Les métiers retrouvés dans ce sous-secteur sont les suivants :

  1. Producteur de bovin
  2. Ouvrier agricole en production bovine
  3. Préposé aux récoltes

Bovine

Les exploitations bovines du Québec mettent en marché leurs produits selon quatre secteurs de spécialisation :

  • Veaux d’embouche ou production vache-veau
    Production de veaux de boucherie, vendus à un poids avoisinant les 600 livres et destinés à l’engraissement dans les parcs d’engraissement.
  • Bouvillons d’abattage
    Engraissement de veaux jusqu’à l’âge d’environ 18 mois et au poids d’environ 1 200 à 1 400 livres à l’abattage.
  • Veaux lourds (veaux de lait et veaux de grain)
    Veaux élevés et engraissés selon deux types d’alimentation : le veau de grain est principalement nourri de grain et abattu vers l’âge de 20 à 24 semaines et le veau de lait est nourri essentiellement de substitut d’allaitement et abattu vers l’âge de 18 semaines.
  • Bovins laitiers de réforme et veaux laitiers
    Vaches qui ne sont plus aptes à la production laitière et veaux laitiers provenant des exploitations laitières.

La viande de bœuf provient des bouvillons d’abattage alors de la viande de veauprovient de l’abattage des veaux de grain et des veaux de lait. La production québécoise de viande de bœuf ne comble que 30% de la demande québécoise alors que la production de viande de veau est deux fois supérieure au niveau de consommation de la population québécoise.
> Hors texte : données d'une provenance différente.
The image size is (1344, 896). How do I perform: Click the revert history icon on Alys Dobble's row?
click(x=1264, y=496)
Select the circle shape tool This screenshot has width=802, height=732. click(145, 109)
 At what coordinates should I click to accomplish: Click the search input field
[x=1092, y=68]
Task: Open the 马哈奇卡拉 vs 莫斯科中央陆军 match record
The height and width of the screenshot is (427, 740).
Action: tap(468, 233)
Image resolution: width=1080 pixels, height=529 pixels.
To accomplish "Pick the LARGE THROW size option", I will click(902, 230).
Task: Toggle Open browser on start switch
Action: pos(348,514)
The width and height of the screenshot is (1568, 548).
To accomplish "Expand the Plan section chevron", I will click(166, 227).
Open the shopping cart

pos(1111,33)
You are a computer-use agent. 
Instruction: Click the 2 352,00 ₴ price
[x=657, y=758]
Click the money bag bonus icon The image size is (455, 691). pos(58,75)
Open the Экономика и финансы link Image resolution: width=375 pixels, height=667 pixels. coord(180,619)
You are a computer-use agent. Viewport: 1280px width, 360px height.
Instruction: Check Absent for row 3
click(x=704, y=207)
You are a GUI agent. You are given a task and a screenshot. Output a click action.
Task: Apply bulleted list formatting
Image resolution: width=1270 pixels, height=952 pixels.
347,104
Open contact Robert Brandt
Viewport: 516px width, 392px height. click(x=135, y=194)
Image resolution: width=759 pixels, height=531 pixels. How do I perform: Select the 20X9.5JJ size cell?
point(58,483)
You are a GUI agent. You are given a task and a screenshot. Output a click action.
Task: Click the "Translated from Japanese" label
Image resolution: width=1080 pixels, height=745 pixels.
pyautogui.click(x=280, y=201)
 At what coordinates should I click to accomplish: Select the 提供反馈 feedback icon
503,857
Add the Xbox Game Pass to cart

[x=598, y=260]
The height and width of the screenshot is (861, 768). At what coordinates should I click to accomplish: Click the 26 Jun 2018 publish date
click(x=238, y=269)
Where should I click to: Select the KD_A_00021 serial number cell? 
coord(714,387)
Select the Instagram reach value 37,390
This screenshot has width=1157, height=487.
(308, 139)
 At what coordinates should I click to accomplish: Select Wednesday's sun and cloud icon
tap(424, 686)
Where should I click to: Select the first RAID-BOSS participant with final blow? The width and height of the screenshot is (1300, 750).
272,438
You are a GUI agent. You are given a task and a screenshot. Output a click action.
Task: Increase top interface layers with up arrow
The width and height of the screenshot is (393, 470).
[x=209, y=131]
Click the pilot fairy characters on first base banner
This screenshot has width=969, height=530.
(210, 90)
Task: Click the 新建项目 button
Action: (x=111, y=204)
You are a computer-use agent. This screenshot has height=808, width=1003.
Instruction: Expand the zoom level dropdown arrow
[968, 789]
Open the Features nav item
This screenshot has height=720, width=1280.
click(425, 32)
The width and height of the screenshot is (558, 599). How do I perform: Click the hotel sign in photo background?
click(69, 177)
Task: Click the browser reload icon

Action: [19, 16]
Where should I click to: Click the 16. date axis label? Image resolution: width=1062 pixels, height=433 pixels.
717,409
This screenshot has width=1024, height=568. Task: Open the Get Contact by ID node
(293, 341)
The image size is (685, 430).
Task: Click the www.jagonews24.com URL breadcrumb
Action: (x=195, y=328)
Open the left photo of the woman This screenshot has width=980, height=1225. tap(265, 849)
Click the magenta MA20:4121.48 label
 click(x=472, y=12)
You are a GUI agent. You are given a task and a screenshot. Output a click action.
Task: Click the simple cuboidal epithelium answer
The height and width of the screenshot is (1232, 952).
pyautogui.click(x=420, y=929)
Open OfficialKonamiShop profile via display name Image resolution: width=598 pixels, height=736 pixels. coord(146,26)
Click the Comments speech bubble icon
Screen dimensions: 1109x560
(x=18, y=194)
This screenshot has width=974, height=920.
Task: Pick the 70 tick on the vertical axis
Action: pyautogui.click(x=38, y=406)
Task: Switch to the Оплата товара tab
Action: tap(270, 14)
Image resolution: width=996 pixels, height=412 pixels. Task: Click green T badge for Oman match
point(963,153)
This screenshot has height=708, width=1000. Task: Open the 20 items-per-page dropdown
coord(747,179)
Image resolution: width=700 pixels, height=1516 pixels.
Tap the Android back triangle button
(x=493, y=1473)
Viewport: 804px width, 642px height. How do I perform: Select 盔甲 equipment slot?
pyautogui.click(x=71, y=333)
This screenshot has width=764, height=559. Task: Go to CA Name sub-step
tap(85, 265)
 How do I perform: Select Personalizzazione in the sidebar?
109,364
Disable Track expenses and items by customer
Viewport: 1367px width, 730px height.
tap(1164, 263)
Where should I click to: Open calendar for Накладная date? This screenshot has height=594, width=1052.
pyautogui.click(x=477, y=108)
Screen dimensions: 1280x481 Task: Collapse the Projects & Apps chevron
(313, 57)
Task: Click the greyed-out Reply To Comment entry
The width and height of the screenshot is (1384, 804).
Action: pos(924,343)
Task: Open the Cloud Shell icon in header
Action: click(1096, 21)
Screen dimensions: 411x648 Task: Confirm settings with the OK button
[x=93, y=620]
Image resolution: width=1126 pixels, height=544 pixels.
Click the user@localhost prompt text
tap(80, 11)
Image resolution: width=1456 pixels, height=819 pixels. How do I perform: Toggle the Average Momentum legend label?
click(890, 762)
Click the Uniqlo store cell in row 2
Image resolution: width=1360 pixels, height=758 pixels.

La valeur annuelle de production du secteur bovin atteignait 429 millions de dollars en 1998. La valeur de production se répartissait ainsi :

  • Veaux d’embouche : 93 000 000 $
  • Bouvillons d’abattage : 96 000 000 $
  • Veaux de grain : 36 000 000 $
  • Veaux de lait : 72 000 000 $
  • Bovins de réforme : 90 000 000 $
  • Bovins laitiers : 42 000 000 $

On comptait au Québec en 1999, 17 810 exploitations bovines réparties de la façon suivante :

  • Bovins de réforme et veaux laitiers : 10 210
  • Veaux d’embouche : 6 100
  • Bouvillons d’abattage : 1 000
  • Veaux de grain : 300
  • Veaux de lait : 200

En 1996, on dénombrait 13 311 postes de travail en production bovine et ce, uniquement dans les productions de veaux d’embouche, de bouvillons d’abattage et de veaux lourds (les productions de bovins de réforme et de veaux laitiers ne sont pas incluses dans ces données). Ces emplois sont répartis ainsi :

  • Veaux d’embouche et bouvillons d’abattage : 12 395 emplois
  • Veaux lourds : 916 emplois

Les postes de travail sont d’abord occupés par la main-d’œuvre familiale pour 11 151 emplois, et 2 160 étaient offerts à des travailleurs embauchés à 88% saisonniers et à 12% permanents.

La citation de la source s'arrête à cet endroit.